Objectives

Orbiter prototype display

Interactive lunar education displays

Tactile displays

 

Outcomes

Enhanced recognition of the NASA mission

Cultivation of curiosity, imagination, and desire to explore our universe

 

 

 

 

The Lunar Reconnaissance Orbiter Experience

At NASA Goddard Space Flight Center in Greenbelt, Maryland, just outside Washington, DC, NASA engineers are rewriting the moon’s legacy of mystery, bringing the far side into the light—and high-definition—with the Lunar Reconnaissance Orbiter (LRO). The active spacecraft has been circling the moon and gathering data for future moon missions since its launch in 2009.

 

Through the LRO Exhibit, NASA invites visitors of all ages and backgrounds to step behind the lens of its microscope on the moon and make the same discoveries as the lunar scientists who operate the LRO itself.  Five interactive computer stations enable visitors to launch their own explorations of the moon’s craters and topographical features.

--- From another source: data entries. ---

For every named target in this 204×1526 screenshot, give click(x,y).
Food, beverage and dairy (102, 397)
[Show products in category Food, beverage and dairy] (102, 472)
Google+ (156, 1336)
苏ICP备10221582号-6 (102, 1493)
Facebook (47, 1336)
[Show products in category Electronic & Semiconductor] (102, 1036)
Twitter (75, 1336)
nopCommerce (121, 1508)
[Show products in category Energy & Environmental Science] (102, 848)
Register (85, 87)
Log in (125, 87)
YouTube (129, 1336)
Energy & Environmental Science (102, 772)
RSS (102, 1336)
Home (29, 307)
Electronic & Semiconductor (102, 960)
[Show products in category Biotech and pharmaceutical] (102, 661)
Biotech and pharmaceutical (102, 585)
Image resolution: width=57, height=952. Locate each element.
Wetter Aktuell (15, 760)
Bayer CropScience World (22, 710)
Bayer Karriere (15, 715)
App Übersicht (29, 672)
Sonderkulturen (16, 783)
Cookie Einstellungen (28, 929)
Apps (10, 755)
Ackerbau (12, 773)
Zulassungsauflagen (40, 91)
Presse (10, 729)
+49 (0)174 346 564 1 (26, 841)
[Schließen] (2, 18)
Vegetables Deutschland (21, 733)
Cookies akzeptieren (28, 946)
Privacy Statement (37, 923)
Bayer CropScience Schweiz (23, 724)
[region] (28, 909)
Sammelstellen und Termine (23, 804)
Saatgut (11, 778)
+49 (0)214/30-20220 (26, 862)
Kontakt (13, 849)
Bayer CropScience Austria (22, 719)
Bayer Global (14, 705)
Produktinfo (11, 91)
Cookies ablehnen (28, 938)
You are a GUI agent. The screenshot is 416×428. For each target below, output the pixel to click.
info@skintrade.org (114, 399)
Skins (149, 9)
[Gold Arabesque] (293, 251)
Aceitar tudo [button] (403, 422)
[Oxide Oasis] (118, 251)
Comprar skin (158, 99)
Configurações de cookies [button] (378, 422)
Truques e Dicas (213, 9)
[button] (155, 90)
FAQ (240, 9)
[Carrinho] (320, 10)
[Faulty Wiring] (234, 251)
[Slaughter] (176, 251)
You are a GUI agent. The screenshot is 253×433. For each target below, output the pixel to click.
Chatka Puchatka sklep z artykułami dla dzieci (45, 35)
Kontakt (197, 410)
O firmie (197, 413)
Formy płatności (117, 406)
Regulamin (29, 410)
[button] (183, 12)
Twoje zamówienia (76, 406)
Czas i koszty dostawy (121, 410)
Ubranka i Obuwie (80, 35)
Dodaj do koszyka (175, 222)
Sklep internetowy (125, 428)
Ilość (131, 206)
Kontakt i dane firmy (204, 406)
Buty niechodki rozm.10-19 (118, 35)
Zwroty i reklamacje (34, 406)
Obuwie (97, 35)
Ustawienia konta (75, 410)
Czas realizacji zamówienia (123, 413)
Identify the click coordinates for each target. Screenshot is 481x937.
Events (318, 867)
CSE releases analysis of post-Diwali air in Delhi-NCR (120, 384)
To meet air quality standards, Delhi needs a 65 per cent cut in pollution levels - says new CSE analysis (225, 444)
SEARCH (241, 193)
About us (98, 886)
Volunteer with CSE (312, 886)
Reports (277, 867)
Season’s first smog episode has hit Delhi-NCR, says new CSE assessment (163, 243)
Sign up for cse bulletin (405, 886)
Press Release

Tactile displays give visitors hands on experience with moon rocks, moon-like rocks, and simulated lunar soil. Many enjoy the moon boot display, where they can place their own foot atop a replica of the boot print Buzz Aldrin made on the moon’s surface during the Apollo landing in 1969.

 

One of the most important design decisions was to wrap the exhibit windows with massive high-definition images of the star fields that form the real life backdrop to LRO’s orbital path. The images are so accurate and clear that NASA scientists can identify stars. With the LRO's full-scale prototype displayed at the center of the exhibit, visitors can imagine the orbiter gliding among the stars. The result is a multi-sensory experience that triggers emotion and memory, connecting visitors to NASA and lunar exploration.

 

The exhibit has set an exciting new standard at NASA, awakening new possibilities for space education and energizing the development of new projects that will conjure learning out of awe, wonderment, and firsthand discovery. RGI was honored with NASA's 2012 Robert H. Goddard Exceptional Achievement Team Award in Outreach for the impact generated by the LRO exhibit.